Секретарь партийного бюро мл. политрук т. Галин, воентехник Исмаилов, замполитрука т. Вольоровский, комиссар батареи мл. политрук Казачек первыми ворвались в деревню. Враг бежал. Взяли 27 машин и 9 орудий.

Из этой же танковой бригады группа танкистов во главе с начальником штаба ст. лейтенантом Васильевым разгромила штаб вражеской авиачасти: уничтожено 13 автомашин, захватили много горючего, обмундирования, продовольствия.

Много потерь враг имел в Негино, хут. Семеновском, Сковороднево; проявили мужество мл. политруки Пашин, Карандей, командир батальона политрук тов. Прудников{32}.

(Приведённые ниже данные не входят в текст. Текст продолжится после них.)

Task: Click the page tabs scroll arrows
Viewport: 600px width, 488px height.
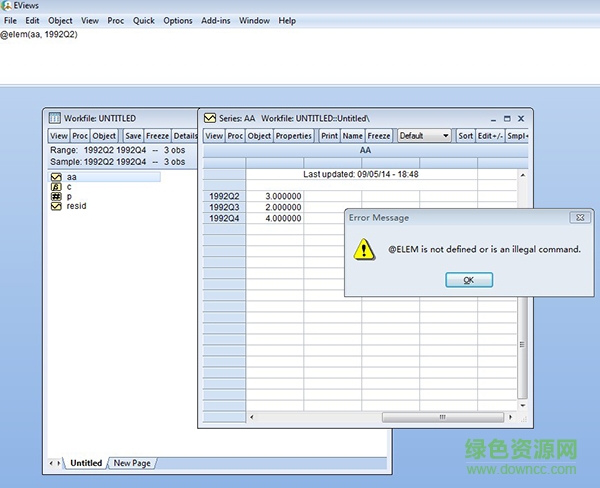Action: click(x=54, y=463)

23 года отделяют нас от того времени, когда отзвучали последние выстрелы боев под Брянском. Хочется еще раз отдать дань глубочайшего уважения всем воинам фронта, совершившим поистине беспримерный подвиг. Память о нем с благодарностью хранит советский народ, о чем свидетельствуют следующие строки в многотомной Истории Великой Отечественной войны:

В течение трех недель соединения фронта (Брянского. — А. Е.) вели очень тяжелые бои в тылу врага. Своими героическими действиями они сковали главные силы 2-й полевой и 2-й танковой армий и тем самым сорвали расчеты немецко-фашистского командования на глубокий обход с юга войск Западного фронта{33}.